J'ai choisi de donner aux 'Marigolds' un nom technique : les 'Aethers'. Dans la série, il n'y a en effet aucune raison qu'Abigail et Reginald les désignent en tant que "Marigolds", purement issus de l'imaginaire d'Harlan (ici via Rin).


La saison 4 balaye Oblivion, alors qu'il est canon que sa mise en oeuvre intégrale et le reset sont prévus par l'Univers pour être la solution. Vous verrez ici de quelle façon nous articulerons tout ça.

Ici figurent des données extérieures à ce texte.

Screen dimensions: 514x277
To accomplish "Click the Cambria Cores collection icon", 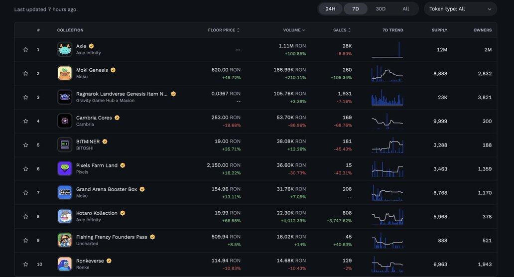I will [x=65, y=121].
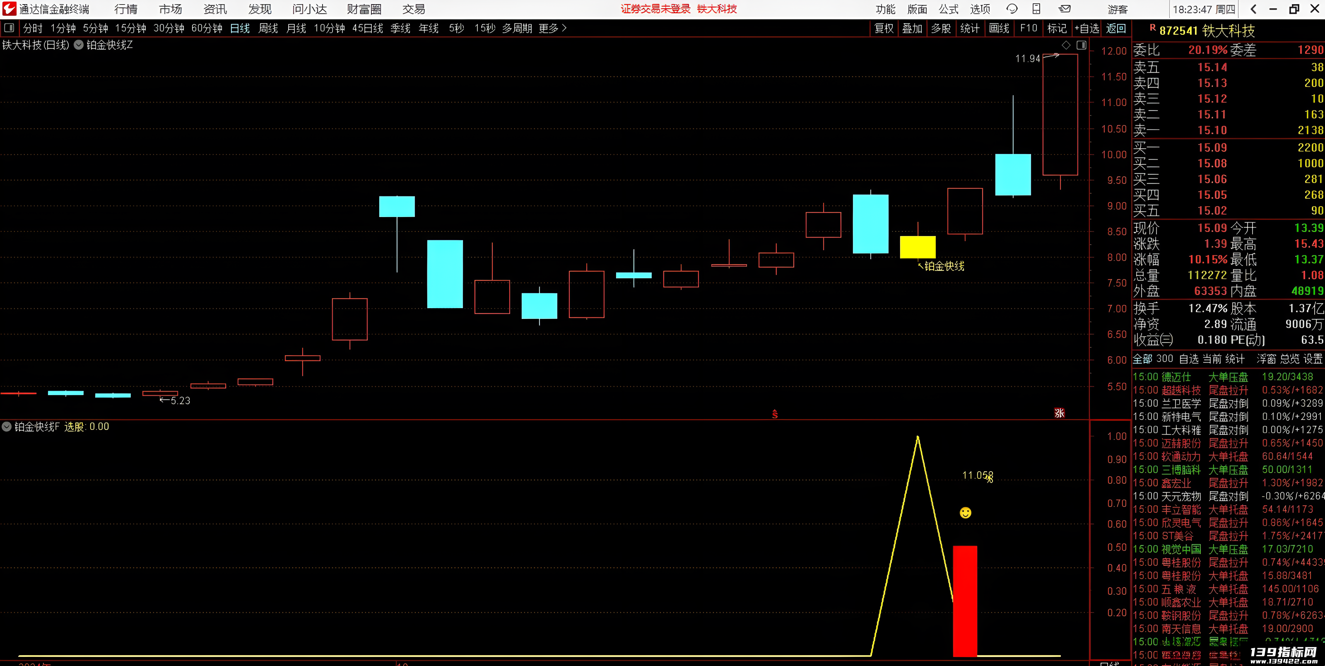Click the +自选 button
The height and width of the screenshot is (666, 1325).
(x=1087, y=28)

Abigail Hargreeves est un personnage important dans la série. J'aime qu'elle y regrette d'avoir synthétisé les Aethers, qu'elle juge durement les actes de Reginald, et qu'elle veuille "tout réparer"... d'une façon finalement aussi dévastatrice et totalitaire que ce qu'aurait fait son mari. À mon sens, l'Umbrella Academy aurait dû se retrouver à lutter contre leurs plans à eux deux : unis, cette fois pour sauver l'espace-temps, tout en défendant leur propre droit à la vie. En six épisodes, toutefois, c'était objectivement impossible.


Vous comprendrez bientôt comment l'histoire de cette timeline a pris un autre chemin par rapport à celui du canon. Et vous devinerez sans doute... que Cinq en est une nouvelle fois la clé.